Last week, Tesla shareholders “overwhelmingly” showed their support for a merger with SolarCity, the solar energy company started by Elon Musk‘s cousins. On November 21, a Tesla spokesperson confirmed the $2.6 billion acquisition is finished, which will enable Tesla to offer solar power to complement their electric cars and wall batteries.
Tesla first floated the idea of an acquisition back in June, saying should the acquisition go through they would be the “world’s only vertically integrated energy company offering end-to-end clean energy products to our customers.” Tesla started Tesla Energy in early 2015, offering products such as the Powerwall battery, and saw a SolarCity acquisition as a logical next step.
Related: Tesla shareholders “overwhelmingly” approve SolarCity merger
Some people are still concerned the merger doesn’t make a lot of financial sense for Tesla in the short term. CFRA Research analyst Efraim Levy told CNBC about the acquisition, “Whatever the synergies are down the road, it’s negative for current holders.” Some analysts say the SolarCity acquisition is too risky.

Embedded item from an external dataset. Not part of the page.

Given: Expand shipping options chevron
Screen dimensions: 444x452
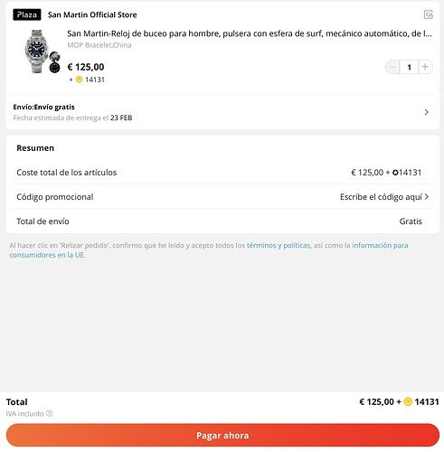Looking at the screenshot, I should [426, 112].
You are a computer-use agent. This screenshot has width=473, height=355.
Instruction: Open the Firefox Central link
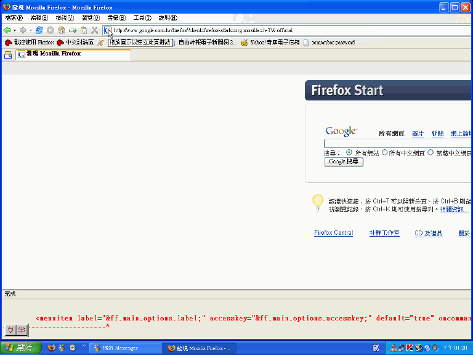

Tesla has recently unveiled products that make a lot of sense for a combined company, such as solar roof tiles and a glass solar roof for the Model 3. Tesla also indicated they think the merger will be beneficial for their company; in a statement in early November they said SolarCity would “add more than half a billion dollars in cash to Tesla’s balance sheet over the next three years.”
Other people point to Musk’s drive as one factor that pushed the deal through, even if it won’t benefit investors right away. Musk addressed the merger in his Master Plan, Part Deux, saying that the fact that Tesla and Solar City were two distinct companies “is largely an accident of history.” He said, “Now that Tesla is ready to scale Powerwall and SolarCity is ready to provide highly differentiated solar, the time has come to bring them together.”